Paulinho de hierro; Messi de seda

Sin Dembélé ni Suárez en el tridente, el argentino se basta para tumbar al Eibar con un póker de goles. El brasileño, enorme, y Denis redondearon la goleada del Barça.


Santi Giménez
As
Cuidado con este Barcelona que Valverde ha convertido en una orquesta que alterna la percusión de Paulinho con los solos de violín de un Leo Messi descomunal. Un equipo que ha hecho de la necesidad virtud. Un conjunto que sabe sufrir y que planta cara a las adversidades con la humildad del que espera reivindicarse, pero que cuando le toca repartir guantazos, es imparable.

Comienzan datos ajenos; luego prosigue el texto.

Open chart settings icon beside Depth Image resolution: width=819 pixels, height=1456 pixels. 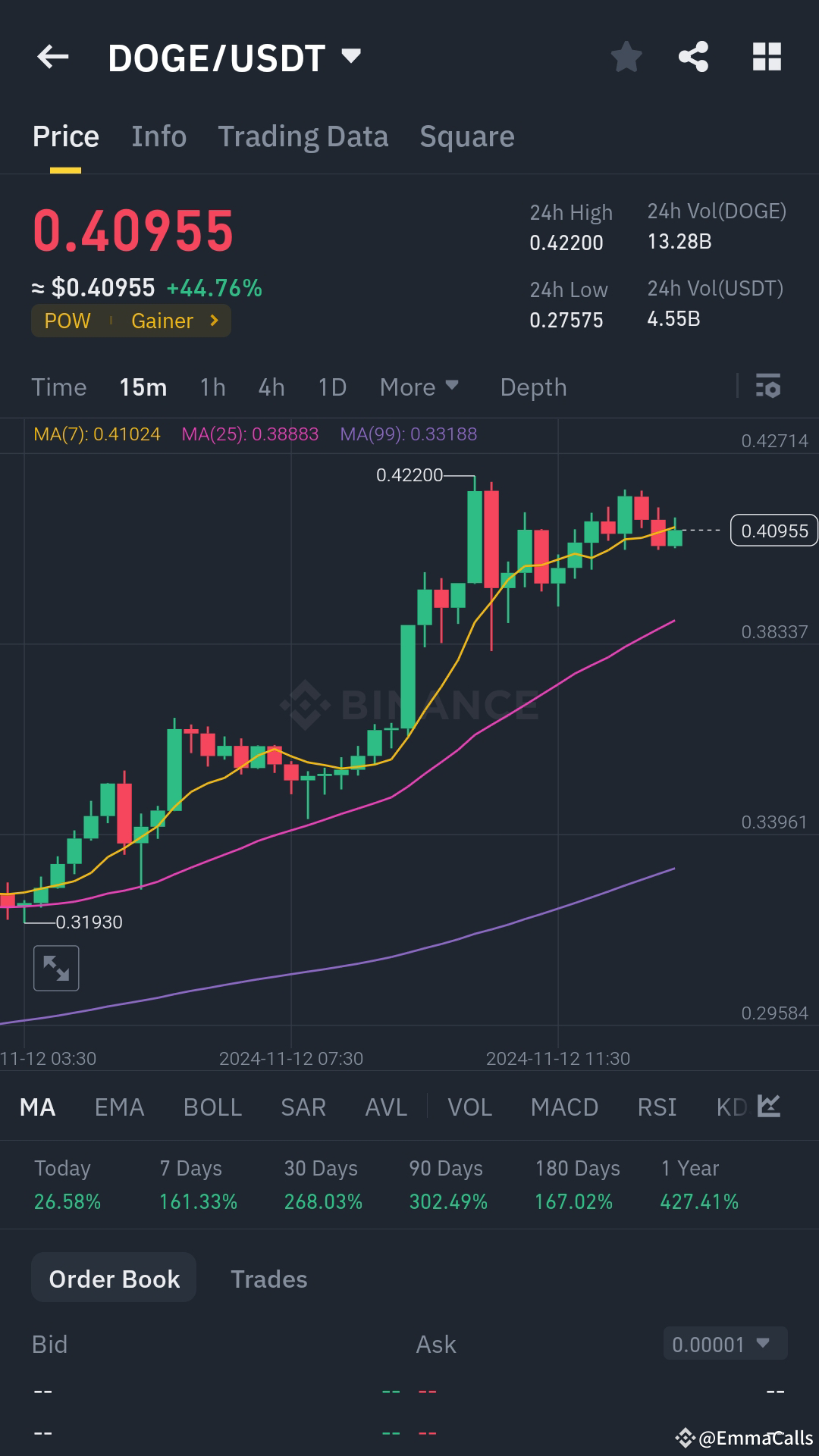[769, 387]
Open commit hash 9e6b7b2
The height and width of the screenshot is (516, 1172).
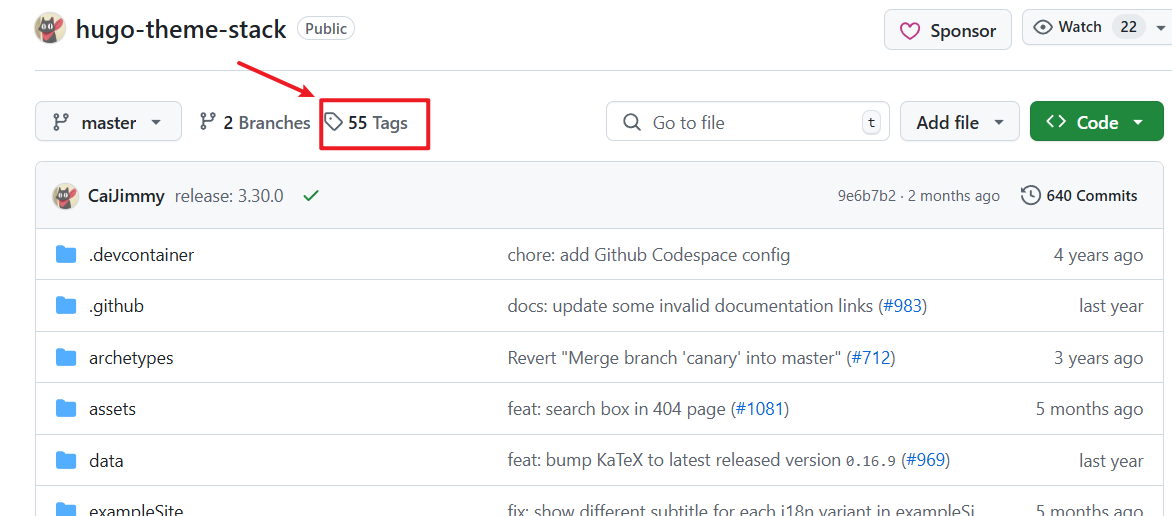click(x=866, y=196)
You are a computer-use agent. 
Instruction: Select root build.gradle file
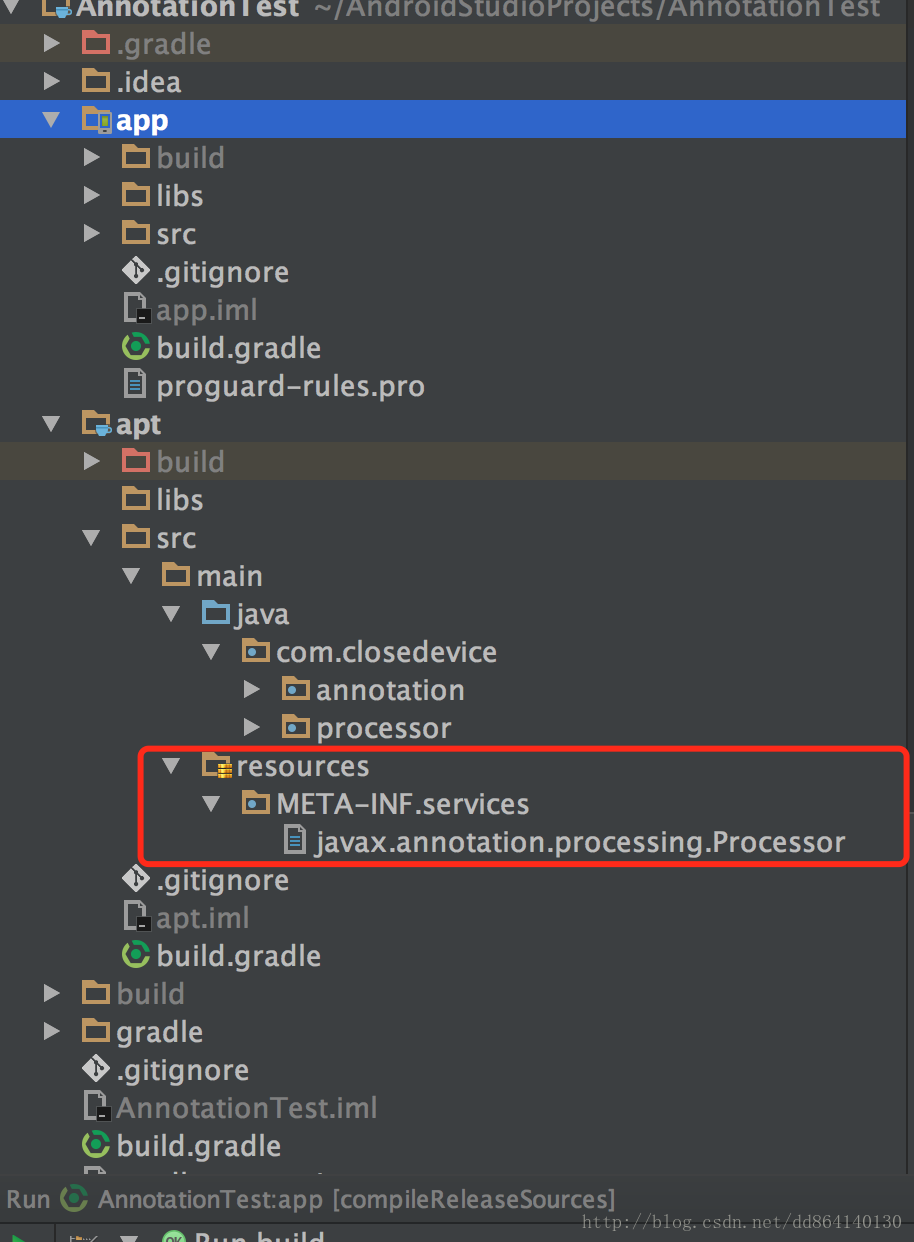(199, 1146)
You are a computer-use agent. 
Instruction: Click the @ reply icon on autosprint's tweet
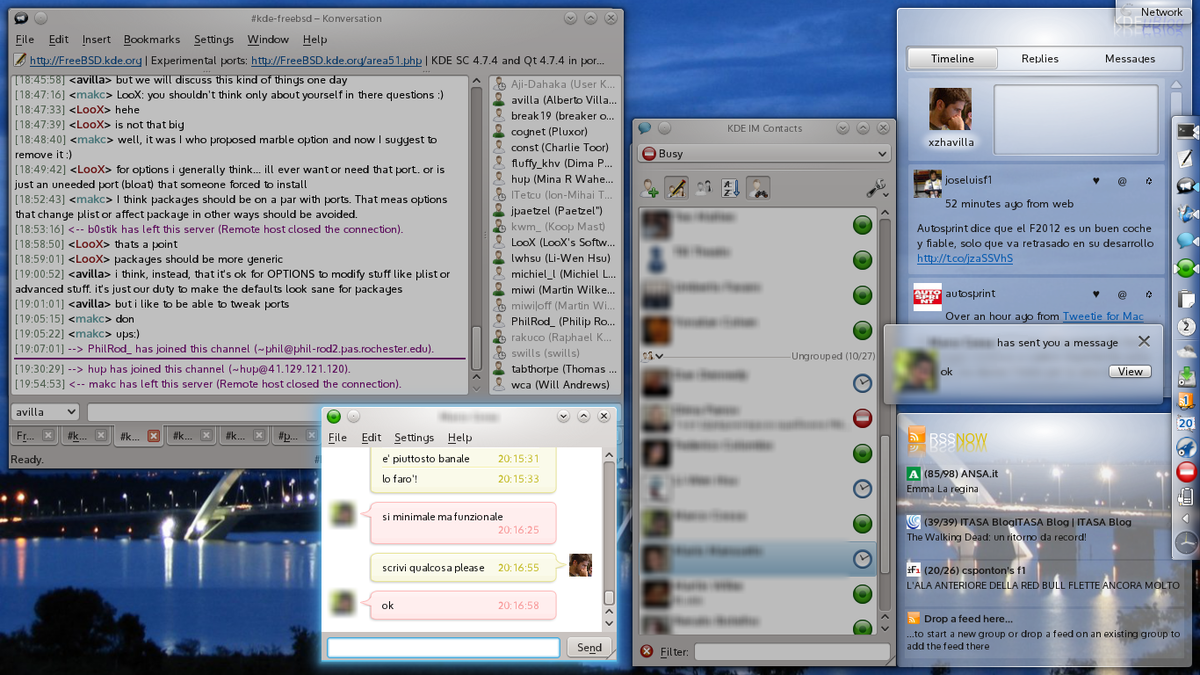pyautogui.click(x=1122, y=295)
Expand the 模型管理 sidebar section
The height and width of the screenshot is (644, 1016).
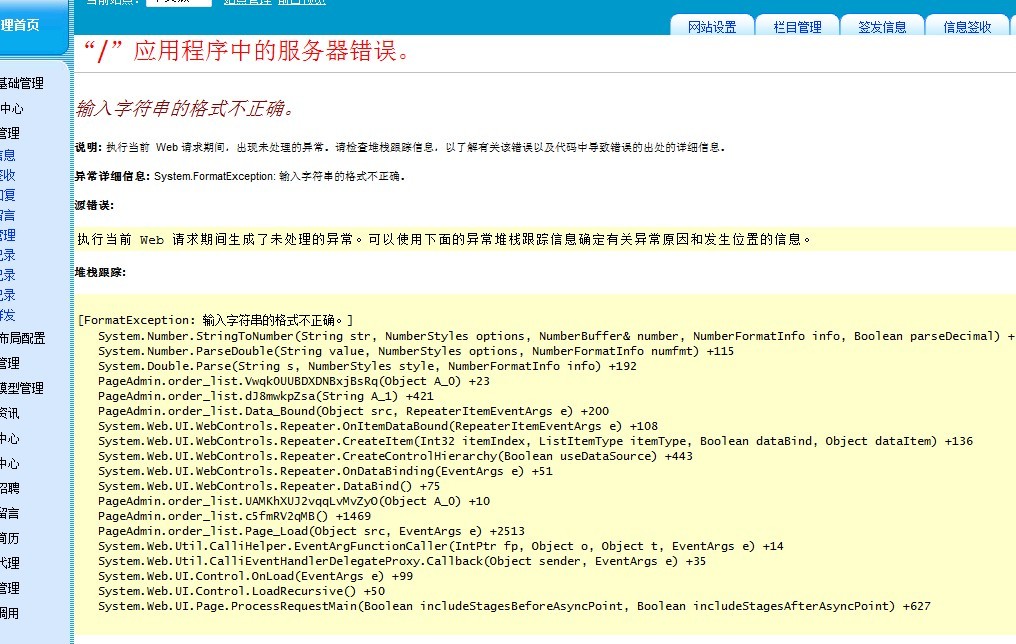coord(22,388)
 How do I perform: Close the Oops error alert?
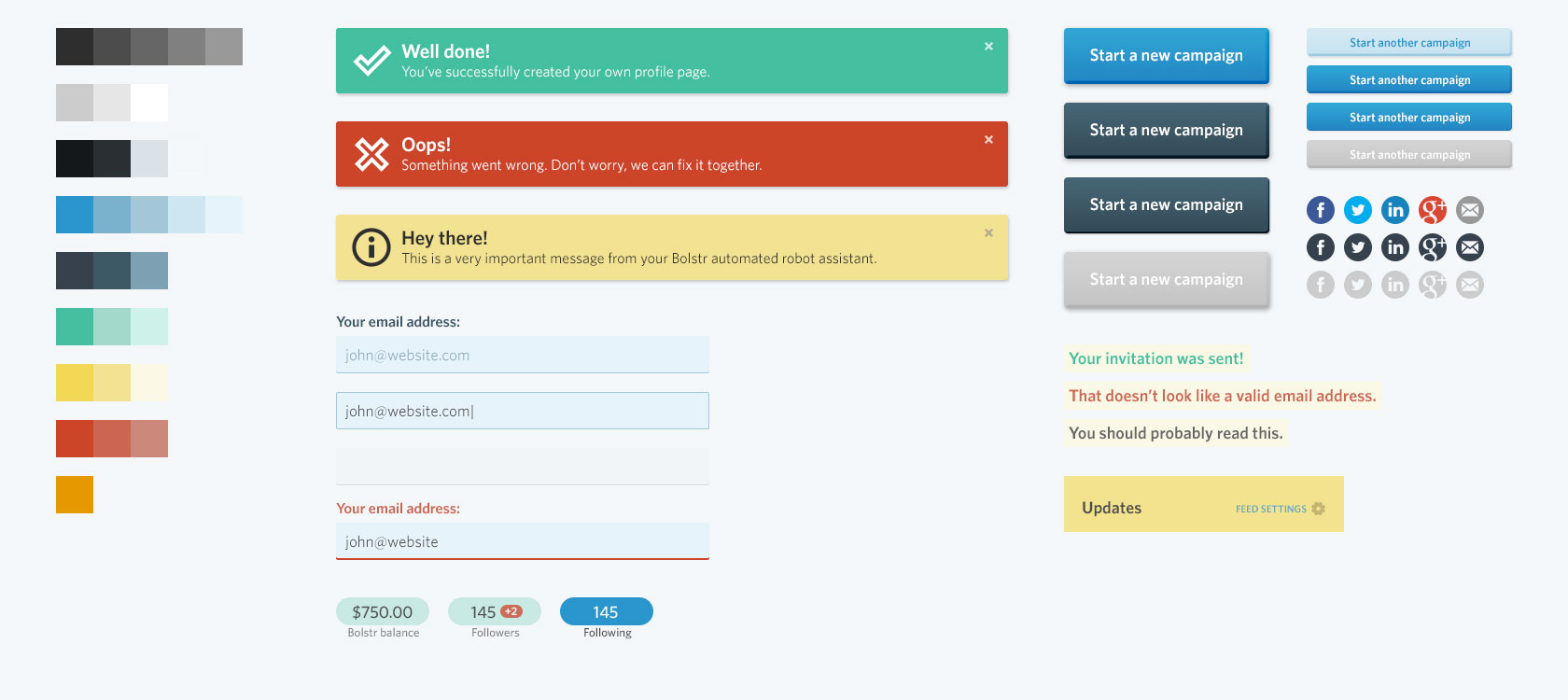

Un boxeador que aguanta los asaltos de tanteo con dignidad sabiendo que cuando lleguen los lances decisivos es imparable.


Una filosofía que se resumiría en dos nombres: el hierro de un Paulinho que está para sacar las castañas del fuego en los peores momentos y que luego pasa los trastos al mejor jugador del mundo, Leo Messi, que está en un estado de forma desatado. Messi liquida a cualquiera. Bajo esta premisa el Barcelona goleó al Eibar por 6-1, un resultado que no refleja la diferencia de juego entre ambos equipos, pero que retrata la calidad de los jugadores que saltaron al campo.

Marcó seis goles el Barça el día que dejó Valverde a Suárez en el banquillo, detalle que se les va a pasar a muchos por alto. Esa decisión, impensable hace tan sólo unos meses (y más tras la pérdida por lesión de la tercera pata del nuevo tridente con la lesión de Dembélé) ofreció un cóctel confuso.

Está claro que el Barça ha perdido dominio de la situación y autoridad, pero por contra el equipo de Valverde ha ganado toneladas de solidaridad y de paciencia. Es capaz este Barcelona de aguantar los envites de un Eibar valiente que en diez minutos se estrelló dos veces ante Ter Stegen para luego esperar su momento y saber matar al rival a la mínima bajo una receta letal que se basa en una mezcla de fuerza y talento que aprovecha cualquier ocasión para aplastar al rival.

Y la primera ocasión para el Barcelona llegó tras una decisión errónea del colegiado, que concedió un penalti al Barça que Messi convirtió en gol. El equipo local, que supo aguantar los golpes del rival, se vio favorecido por la fortuna, vio sangre y ya no perdonó. Paulinho remató la faena del argentino en un remate brutal a saque de esquina de Denis asegurando una primera parte en la que el equipo vasco no mereció tanto castigo.

En la segunda parte, el Barcelona se aprovechó de la valentía del Eibar planteando una estrategia en la que cada jugador defendió su parcela de campo como si fuera una trinchera y fiando las contras al talento de un Messi sensacional que marcó la diferencia asociándose con todo lo que se movía a su alrededor.

Tras el gol de Denis que suponía el 3-0, el Eibar siguió trabajando duro y obtuvo su premio con el tanto de Enrich, pero a partir de ahí, el partido se rompió y la pradera del Camp Nou se convirtió en el territorio de caza de Messi, que destrozó al equipo vasco con una efectividad descomunal. Mientras el resto de compañeros aguantaban el andamio, el argentino pintaba la Capilla Sixtina demostrando que este nuevo Barça tiene percusionistas que logran que el mejor solista del mundo pueda lucirse en los momentos clave. Paulinhos de hierro y Messi de seda.